Delphine put out her cigarette after that one puff, because she had to conserve it for further consumption. There was no tobacco in the house except her grandfather’s pipe tobacco and her uncle Guillaume’s cigars, and they never smoked until after dinner, taking themselves off to the smoking room, where she was never invited. It would have been unthinkable to them if she had bought French cigarettes—those vile things—in the village, and smoked in their presence.

No, she was expected to sit with her grandmother and learn gros point or read Balzac or listen to classical music on the Victrola until it was time to go to bed. It was essential, Delphine knew, to become a paragon of all the virtues in her grandmother’s eyes, since she had realized that she had gone too far, much, much too far, in her last interview with her mother. She had made a major mistake in tactics, and only her grandmother’s reports that she had become a model of decorum and goodness would, perhaps, cause some relaxation in her parents’ plans for her next two years at UCLA.

Each night she went to bed, early and sober, in this big lonely room where the walls were hung in a delicately faded blue and white paisley toile, and the matching wings of fabric on the bed were slightly threadbare, and the highly polished wood floor creaked. No closets, Delphine wept, feeling more and more sorry for herself, no closets and creaking floors and faded fabric and probably not a drop of gin in the whole blasted grape-growing province, not that anyone would offer her some if there were.

Anette de Lancel, walking by in the corridor outside of the room, heard Delphine’s sobs through the thick door. She paused uncertainly. She didn’t want to seem to be snooping, but how could she just go about her business as if she hadn’t heard her beloved granddaughter weeping her heart out? She was a little homesick, of course, that much had been evident from the first, but she had been so sweet and attentive and had shown such an interest in hearing everything about the
château and the family and the vineyards, that it seemed that Eve had been right about Delphine’s need to feel a deeper connection with her family.

She made up her mind and tapped on the door.

“Who is it?” Delphine’s muffled voice called.

“Grandmother, darling. Is there anything I can do?”

“No. No, thank you. I’m all right.”

“Darling, you’re not all right. Please, let me come in.”

Delphine dried her eyes on the little handkerchief, sighed, and opened the door to Madame de Lancel, who advanced into the room and stopped abruptly as she saw the carpet covered with its silky, satiny treasure heap of glittering long dresses.

“Where did they come from?” she asked in amazement.

“Los Angeles. My evening clothes … just look, Grandmother … just look how pretty … how pretty …” Delphine broke into a fresh flood of tears, clasping a white fur jacket to her breast and rocking back and forth in grief. Anette de Lancel took the girl into her arms and tried to comfort her, patting her as if she were a baby while she looked in astonishment at a larger collection of evening clothes than she had ever imagined anyone, even a Paris society woman, would possess.

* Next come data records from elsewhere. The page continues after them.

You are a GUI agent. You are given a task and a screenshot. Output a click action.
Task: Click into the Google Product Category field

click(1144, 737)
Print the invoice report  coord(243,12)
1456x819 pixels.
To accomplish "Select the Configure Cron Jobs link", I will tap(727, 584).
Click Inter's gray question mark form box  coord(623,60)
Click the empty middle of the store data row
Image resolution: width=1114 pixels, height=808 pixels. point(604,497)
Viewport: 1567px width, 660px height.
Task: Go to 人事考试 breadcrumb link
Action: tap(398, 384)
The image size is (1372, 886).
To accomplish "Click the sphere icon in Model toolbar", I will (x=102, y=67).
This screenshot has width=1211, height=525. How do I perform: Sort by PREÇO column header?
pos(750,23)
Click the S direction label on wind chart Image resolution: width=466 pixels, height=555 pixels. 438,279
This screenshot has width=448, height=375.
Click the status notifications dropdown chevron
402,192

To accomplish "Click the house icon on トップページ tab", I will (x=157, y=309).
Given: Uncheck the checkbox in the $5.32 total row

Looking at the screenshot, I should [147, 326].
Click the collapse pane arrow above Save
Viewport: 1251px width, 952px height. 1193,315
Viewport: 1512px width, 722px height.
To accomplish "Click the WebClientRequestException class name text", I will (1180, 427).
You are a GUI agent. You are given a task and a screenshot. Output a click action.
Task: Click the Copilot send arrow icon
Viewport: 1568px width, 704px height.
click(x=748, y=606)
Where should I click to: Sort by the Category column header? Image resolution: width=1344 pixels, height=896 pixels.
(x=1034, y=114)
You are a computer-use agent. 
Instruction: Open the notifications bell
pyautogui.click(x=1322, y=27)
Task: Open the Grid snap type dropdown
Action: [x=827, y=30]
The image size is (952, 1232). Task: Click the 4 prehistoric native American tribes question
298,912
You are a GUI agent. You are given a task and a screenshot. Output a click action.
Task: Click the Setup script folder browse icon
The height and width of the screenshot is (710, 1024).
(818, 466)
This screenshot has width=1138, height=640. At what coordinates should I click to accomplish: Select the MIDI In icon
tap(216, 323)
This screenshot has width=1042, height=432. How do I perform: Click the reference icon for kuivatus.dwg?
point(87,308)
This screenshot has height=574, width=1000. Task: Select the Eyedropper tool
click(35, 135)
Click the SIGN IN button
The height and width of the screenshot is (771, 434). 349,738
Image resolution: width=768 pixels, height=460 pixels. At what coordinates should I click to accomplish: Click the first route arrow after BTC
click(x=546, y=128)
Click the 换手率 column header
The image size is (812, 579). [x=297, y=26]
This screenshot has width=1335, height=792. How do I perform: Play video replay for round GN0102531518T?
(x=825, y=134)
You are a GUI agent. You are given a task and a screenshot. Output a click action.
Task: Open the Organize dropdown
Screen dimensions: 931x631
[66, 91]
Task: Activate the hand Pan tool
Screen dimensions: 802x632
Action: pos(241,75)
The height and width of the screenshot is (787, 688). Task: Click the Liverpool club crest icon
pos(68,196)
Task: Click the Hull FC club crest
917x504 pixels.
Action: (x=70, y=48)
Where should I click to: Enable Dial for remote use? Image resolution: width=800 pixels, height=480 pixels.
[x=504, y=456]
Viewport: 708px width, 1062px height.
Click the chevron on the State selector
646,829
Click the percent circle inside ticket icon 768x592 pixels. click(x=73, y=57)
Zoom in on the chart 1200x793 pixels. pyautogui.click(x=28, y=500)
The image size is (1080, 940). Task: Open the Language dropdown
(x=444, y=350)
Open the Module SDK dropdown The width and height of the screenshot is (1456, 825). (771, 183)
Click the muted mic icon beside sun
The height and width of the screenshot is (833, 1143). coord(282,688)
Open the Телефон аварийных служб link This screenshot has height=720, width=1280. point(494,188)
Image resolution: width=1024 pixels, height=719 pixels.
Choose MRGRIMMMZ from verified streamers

“But, Delphine, darling … do you
need
all that at home?”

“Oh yes,” Delphine wept, “everyone does … we have such fun … oh, so much fun, Grandmother.”

“But it must be so terribly, terribly dull for you here, darling. I simply never realized.” Anette de Lancel was appalled at the realization that Delphine had been exiled from a life in which, as a matter of course, she went out so often that she owned such quantities of evening clothes. At the very least, Eve could have warned her … and how tactful and good Delphine had been about not letting them suspect that she must be bored.